View attachment 30930

On to the outer cut of the soundhole, the radius of which is the same as the inner radius of the rosette in this particular design.



View attachment 30931

Inner and outer cuts of the rosette.



View attachment 30932

The depth of the rosette cut is shallower than the purfling groove. This helps with the fitting of them both.


View attachment 30933

Ready to fit.


View attachment 30934


Dry fit. Looks OK.



View attachment 30935


Glued. Left overnight. I'll leave the drum sanding till all seven have finished.

Only six more to go.
Malc, did you make your router jig attachment? It looks quite versatile.
 
Malc, did you make your router jig attachment? It looks quite versatile.
It came from Temu. It doesn't have any micro adjustability except by my hands carefully setting the depth and radius, which is why I try it out on work boards first.
 
How thin are soundboards at this point? It looks nerve-wracking to me...
 
How thin are soundboards at this point? It looks nerve-wracking to me…
😁 You noticed! The soundboards are more or less 2.4mm. The purfling is about 2.5mm but can be planed/scraped/sanded to whatever. The rosette blanks are about 1.4 thick and I'll drumsand them back. And I have to adjust the depths and radii with no micro facility! I can buy a setup from the US, but it would be a couple of hundred pounds plus shipping, plus imprt duties, plus vat, for use one a year.

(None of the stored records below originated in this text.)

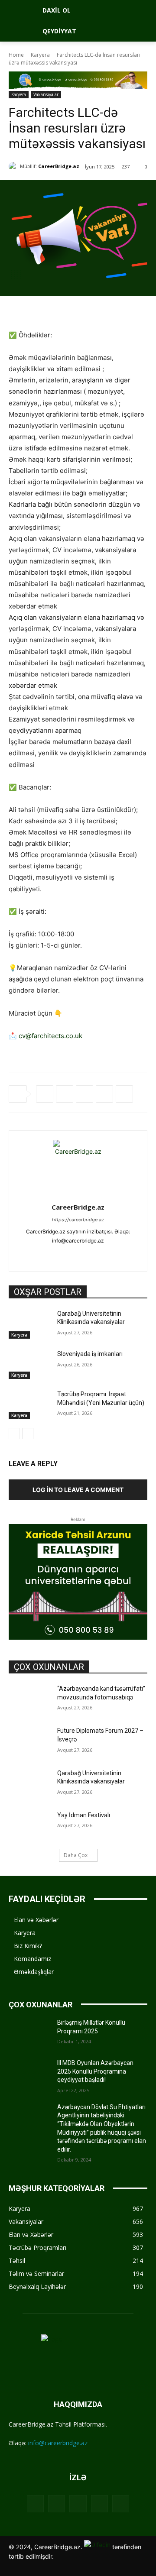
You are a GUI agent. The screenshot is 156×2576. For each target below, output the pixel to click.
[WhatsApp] (84, 1094)
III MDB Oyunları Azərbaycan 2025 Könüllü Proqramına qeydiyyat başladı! (95, 2071)
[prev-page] (14, 1433)
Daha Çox (76, 1855)
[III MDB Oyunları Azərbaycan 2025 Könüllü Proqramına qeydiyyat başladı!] (29, 2073)
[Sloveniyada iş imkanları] (29, 1364)
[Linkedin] (104, 1094)
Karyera (40, 54)
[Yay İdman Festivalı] (29, 1825)
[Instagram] (63, 1254)
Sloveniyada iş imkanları (90, 1353)
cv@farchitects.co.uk (50, 1036)
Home (16, 54)
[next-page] (28, 1433)
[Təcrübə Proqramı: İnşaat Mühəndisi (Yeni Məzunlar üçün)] (29, 1404)
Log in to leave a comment (78, 1489)
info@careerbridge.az (58, 2443)
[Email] (124, 1094)
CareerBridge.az (58, 166)
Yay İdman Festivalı (83, 1815)
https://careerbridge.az (78, 1220)
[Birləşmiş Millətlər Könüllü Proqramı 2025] (29, 2033)
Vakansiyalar (45, 94)
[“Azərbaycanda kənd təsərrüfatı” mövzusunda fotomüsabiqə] (29, 1699)
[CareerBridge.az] (14, 166)
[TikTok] (93, 1254)
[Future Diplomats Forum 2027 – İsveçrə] (29, 1741)
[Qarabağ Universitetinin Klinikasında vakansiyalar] (29, 1324)
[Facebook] (44, 1094)
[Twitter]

But, the process I've adopted, from online, means I only have to use two radii, and if I cut them into a scrap part of the workboard, I can reset them each time from there.
 
Hey Malc, have you made a guitar with a side sound hole?

No, but I've worked with a chap who has made ukuleles with the sound hole on the top upper bout. He tells me that allows more of the soundboard to vibrate.